Aleph

Architecture Overview

If you want to start contributing to Aleph’s codebase or need to scale your Aleph deployment, it’s a good idea to learn how Aleph’s components work together. This page provides an overview of Aleph’s system architecture.

Components

graph TB memorious("Memorious") ui("UI") alephclient("alephclient") subgraph level2 api("API") workers("Workers") ingest("ingest-file") end subgraph level3 ftm("FtM store") files("File archive") db("App database") es("Elasticsearch") redis("Redis") end class level2 dummy class level3 dummy ui-->api memorious-->api alephclient-->api api-->db api-->es api-->redis api-->files ingest-->redis ingest-->files ingest-->ftm workers-->db workers-->es workers-->redis workers-->files workers-->ftm

API

The Aleph API is a Flask application. It powers the web UI and alephclient, can be used to ingest data scraped using Memorious crawlers or custom scripts.

UI

The Aleph UI is a single-page application implemented using React. End users can use the UI to search Aleph, upload files, create and edit structured data, create network diagrams and timelines, and more.

Workers

Workers process background tasks such as exporting search results, indexing updated new or entities in Elasticsearch, or cross-referencing data against other datasets.

ingest-file

ingest-file worker process documents uploaded to Aleph. ingest-file can handle a wide range of document types and formats, including text documents (PDF, Word, LibreOffice, plaintext, …), spreadsheets and databases (Excel, CSV, SQlite, …), emails (RFC2822, Outlook mailboxes, Mbox) and more.

FollowTheMoney store

The FollowTheMoney store is a PostgreSQL database that stores FollowTheMoney entities. All data added to an Aleph instance is represented as entities, including structured data and files uploaded.

App database

The app database is a PostgreSQL database that stores any data that is not directly related to structured data added or files uploaded to an Aleph instance, for example metadata about users, user groups, permissions, collections, and other information. This can be the same database as the FollowTheMoney store, but we recommend using separate databases for production deployments.

Elasticsearch

Elasticsearch is used to make data searchable. Aleph maintains multiple indexes for FollowTheMoney entities as well as collections and notifications.

Redis

Aleph uses Redis in many ways, for example as a task queue, to store user sessions, and to cache collection statistics.

File archive

The file archive stores all files uploaded to Aleph. It supports multiple storage backends, including the local file system, AWS S3, and Google Cloud Storage.

alephclient

alephclient is a Python library and CLI that simplifies common tasks (e.g. batch uploads). It interacts with Aleph via the API.

Memorious

Memorious is a scraping toolkit that facilitates fast development and easy maintenance of scrapers. While Memorious integrates with Aleph and can emit data as FollowTheMoney entities, Memorious is a completely optional component.

Code repositories

alephdata/aleph

Main Aleph repository that contains the source code for the API, UI, and workers.

alephdata/ingest-file

Contains the source code for ingest-file.

alephdata/followthemoney

Data model definition for the FollowTheMoney onthology and libraries for working with FollowTheMoney entities in Python and Typescript.

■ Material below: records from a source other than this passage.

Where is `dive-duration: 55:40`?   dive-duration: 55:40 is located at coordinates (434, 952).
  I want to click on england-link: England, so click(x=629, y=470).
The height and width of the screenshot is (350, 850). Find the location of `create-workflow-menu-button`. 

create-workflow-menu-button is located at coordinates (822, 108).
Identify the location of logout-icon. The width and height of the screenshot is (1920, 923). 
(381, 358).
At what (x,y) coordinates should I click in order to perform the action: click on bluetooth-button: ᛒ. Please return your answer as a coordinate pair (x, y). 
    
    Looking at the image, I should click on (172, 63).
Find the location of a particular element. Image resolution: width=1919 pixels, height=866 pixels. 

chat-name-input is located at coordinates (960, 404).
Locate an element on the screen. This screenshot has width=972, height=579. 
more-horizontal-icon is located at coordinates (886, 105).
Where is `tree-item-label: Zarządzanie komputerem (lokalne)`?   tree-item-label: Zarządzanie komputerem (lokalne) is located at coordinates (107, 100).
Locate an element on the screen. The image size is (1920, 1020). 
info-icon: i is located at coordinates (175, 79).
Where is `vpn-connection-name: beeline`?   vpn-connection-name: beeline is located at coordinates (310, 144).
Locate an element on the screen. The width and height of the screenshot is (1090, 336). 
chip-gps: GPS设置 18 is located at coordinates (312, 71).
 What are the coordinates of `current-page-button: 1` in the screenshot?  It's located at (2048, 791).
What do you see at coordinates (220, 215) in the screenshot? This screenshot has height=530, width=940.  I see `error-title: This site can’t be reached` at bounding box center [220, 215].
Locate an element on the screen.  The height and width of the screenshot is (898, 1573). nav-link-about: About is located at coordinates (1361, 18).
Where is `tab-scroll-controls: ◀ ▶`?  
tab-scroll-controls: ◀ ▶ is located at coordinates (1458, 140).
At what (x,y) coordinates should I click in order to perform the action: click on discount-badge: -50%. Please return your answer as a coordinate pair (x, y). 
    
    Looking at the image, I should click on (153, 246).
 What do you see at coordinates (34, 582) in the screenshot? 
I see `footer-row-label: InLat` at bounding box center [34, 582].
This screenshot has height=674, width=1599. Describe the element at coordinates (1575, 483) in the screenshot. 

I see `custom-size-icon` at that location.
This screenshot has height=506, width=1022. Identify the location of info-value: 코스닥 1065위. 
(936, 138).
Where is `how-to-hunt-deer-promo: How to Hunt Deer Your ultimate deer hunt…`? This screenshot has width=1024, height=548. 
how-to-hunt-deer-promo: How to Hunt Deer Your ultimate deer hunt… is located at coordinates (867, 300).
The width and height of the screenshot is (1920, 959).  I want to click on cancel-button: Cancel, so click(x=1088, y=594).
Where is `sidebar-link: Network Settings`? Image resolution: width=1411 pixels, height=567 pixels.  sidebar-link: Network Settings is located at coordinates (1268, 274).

alephdata/followthemoney-store

Library to help with storing FollowTheMoney entities in a SQL database.

alephdata/followthemoney-compare

Tools to train models to compare FollowTheMoney entities, used to cross-reference entities across datasets.

alephdata/servicelayer

Generic components used by multiple other components, for example workers, caches, implementation of file storage backends etc.

alephdata/alephclient

A CLI and Python library to interact with the Aleph API.

alephdata/aleph-elasticsearch

Customized Elasticsearch Docker image for use with Aleph.